Date: April 2018 to July 2018
Raw Materials: 3Ts and gold
The Sustainability in Chinese Outbound Mining Investment- Sustainable Mining Action Plan (SMAP) project was funded by the UK Department for International Development (DFID) and implemented jointly by the China Chamber of Commerce of Metals, Minerals and Chemical Importers and Exporters (CCCMC) and the German Agency for Technical Cooperation (GIZ).
The project was conceived to support the practical implementation of the Guidelines for Social Responsibility in Outbound Mining Investments as well as the separate Chinese Due Diligence Guidelines for Responsible Mineral Supply Chains. Both were formulated by CCCMC. The Chamber is also leading their implementation on behalf of the Government of the People’s Republic of China.
Challenge: aligning agencies from three different countries and cultures
SMAP represented a very ambitious and innovative agenda, bringing together agencies from three countries to encourage greater responsibility in mineral supply chains involving Chinese companies. Aligning project objectives and ways of working with a shared vision of success proved difficult during the initial period of project design and implementation. In response, the three partners agreed that the project logframe should be revised to ensure it fully integrated their respective objectives.
Levin Sources was contracted by GIZ to facilitate this process. The challenge was to achieve greater shared ownership of and commitment to the revised document as the guiding framework for the remainder of the implementation period.
Solution: careful facilitation and training
An initial review of progress revealed that while all three partners were committed to the overall vision, there were important concerns about some of the project’s outcomes, how these should be delivered and on what basis success should be assessed. The project logframe, which was meant to articulate a shared approach to delivery, was instead a source of misunderstanding and frustration.
The Levin Sources team realised early on that the review process could exacerbate this situation. The team therefore focused its first visit to Beijing on establishing a common understanding of the review process, including the essential principles of listening, joint working and mutual respect. An initial discussion of output indicators also helped to establish a clearer sense of where the main disagreements lay.
The second visit was combined with capacity building sessions on the concept of ‘Theory of Change’ (with support from the ISEAL Alliance) to further build shared understanding of successful joint project steering and delivery. In parallel, detailed discussions about project activities, outputs, outcomes and impact took place – separately with the three partners and in plenary. These required compromises on all sides but eventually resulted not only in a detailed revised logframe but also a stronger sense of shared purpose and collaboration.

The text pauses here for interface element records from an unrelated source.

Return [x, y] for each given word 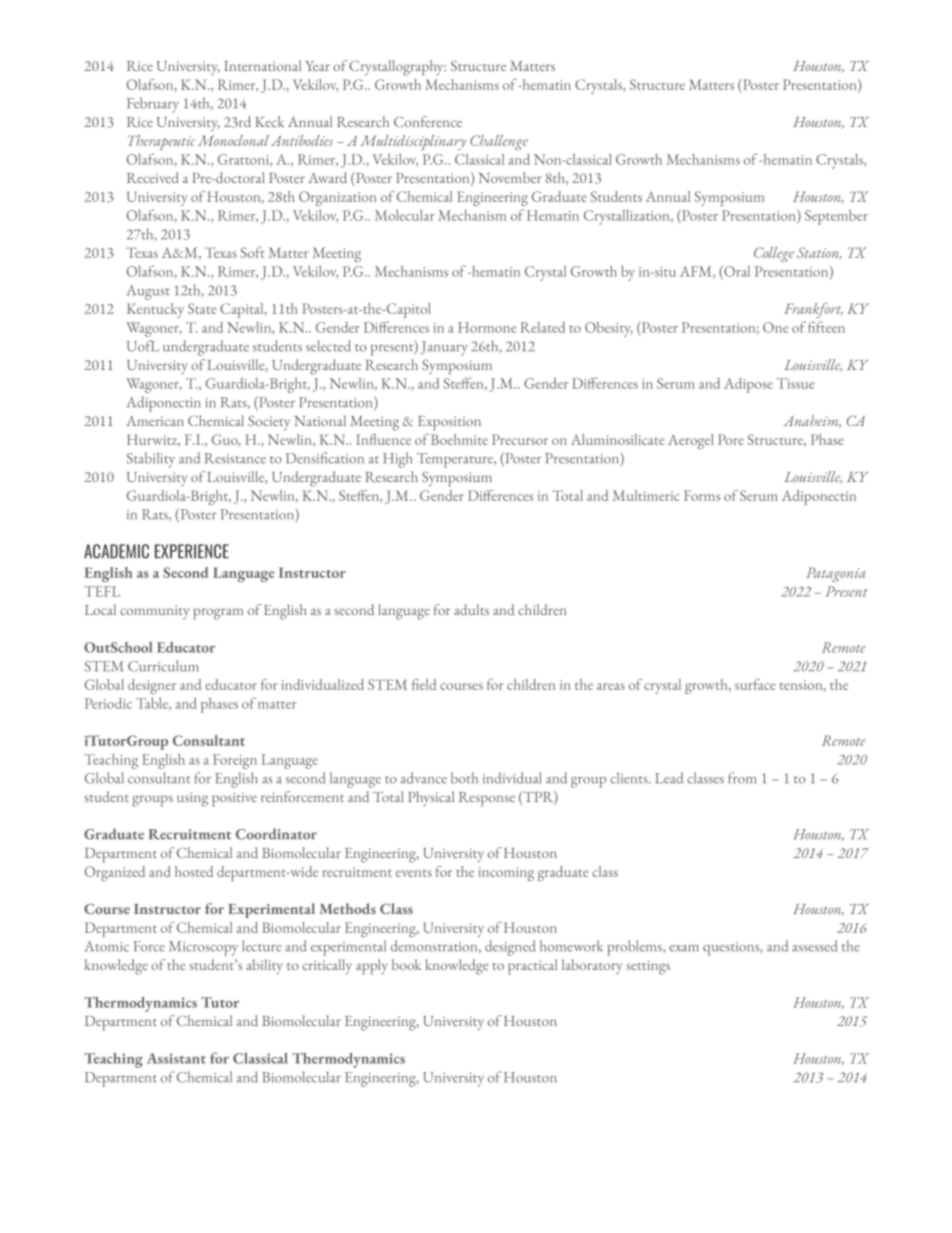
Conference [428, 121]
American [155, 421]
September [836, 217]
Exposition [449, 423]
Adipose [748, 385]
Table [153, 704]
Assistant [176, 1058]
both [464, 778]
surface [755, 684]
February [153, 105]
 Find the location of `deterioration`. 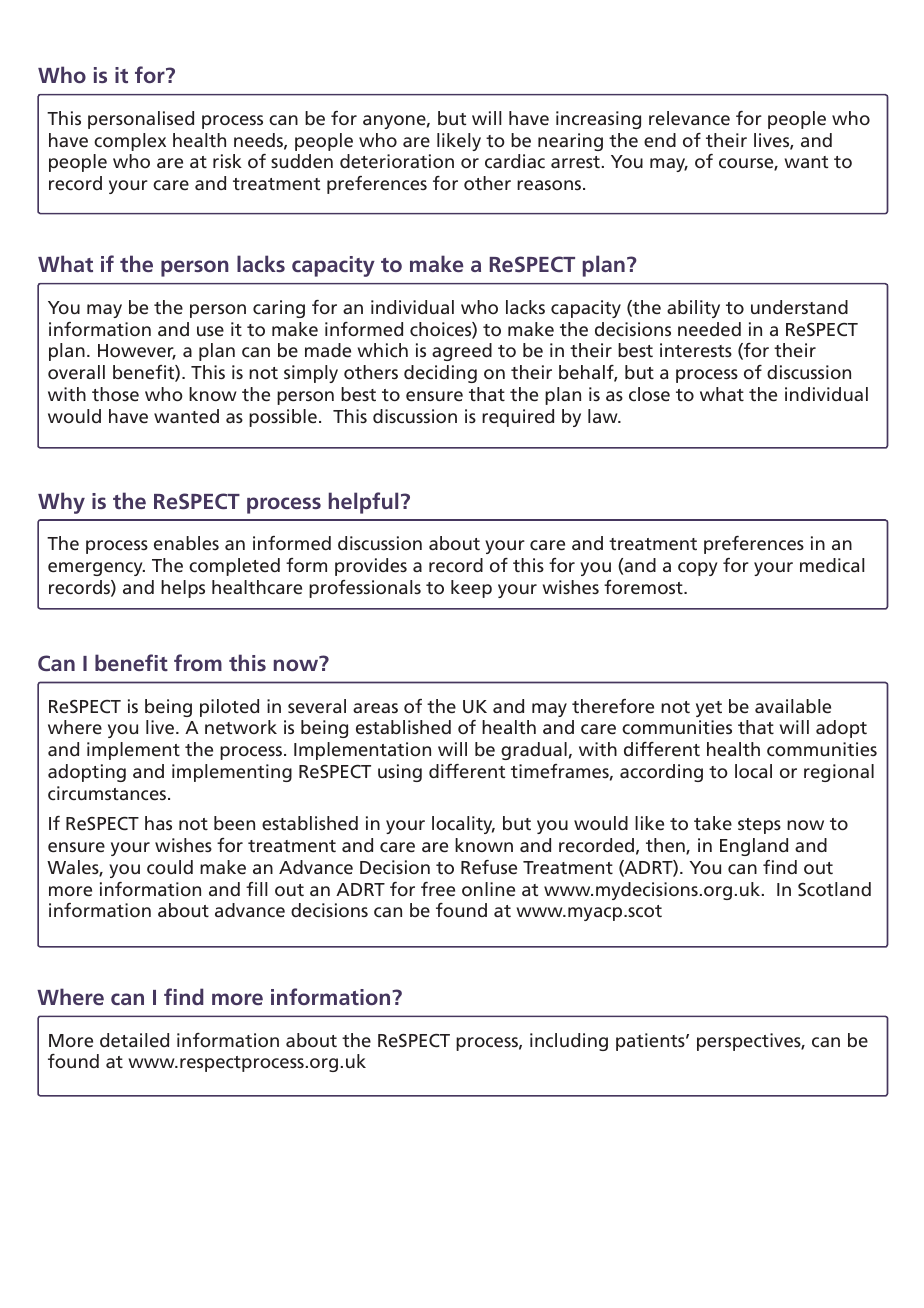

deterioration is located at coordinates (397, 161).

Results: an approved logframe
The final revised logframe and accompanying documents were presented to the CCCMC, DFID and GIZ teams during a final plenary discussion in Beijing, and agreed by all. The logframe was subsequently approved by senior managers in all three organisations.
The project team faced unique challenges in bringing all three partners together around a set of project management tools that are not widely used in China. With the combination of careful facilitation and training, they created an environment that enabled everybody to openly express their concerns and aspirations and combine these in a revised project logframe that was fully supported by all parties.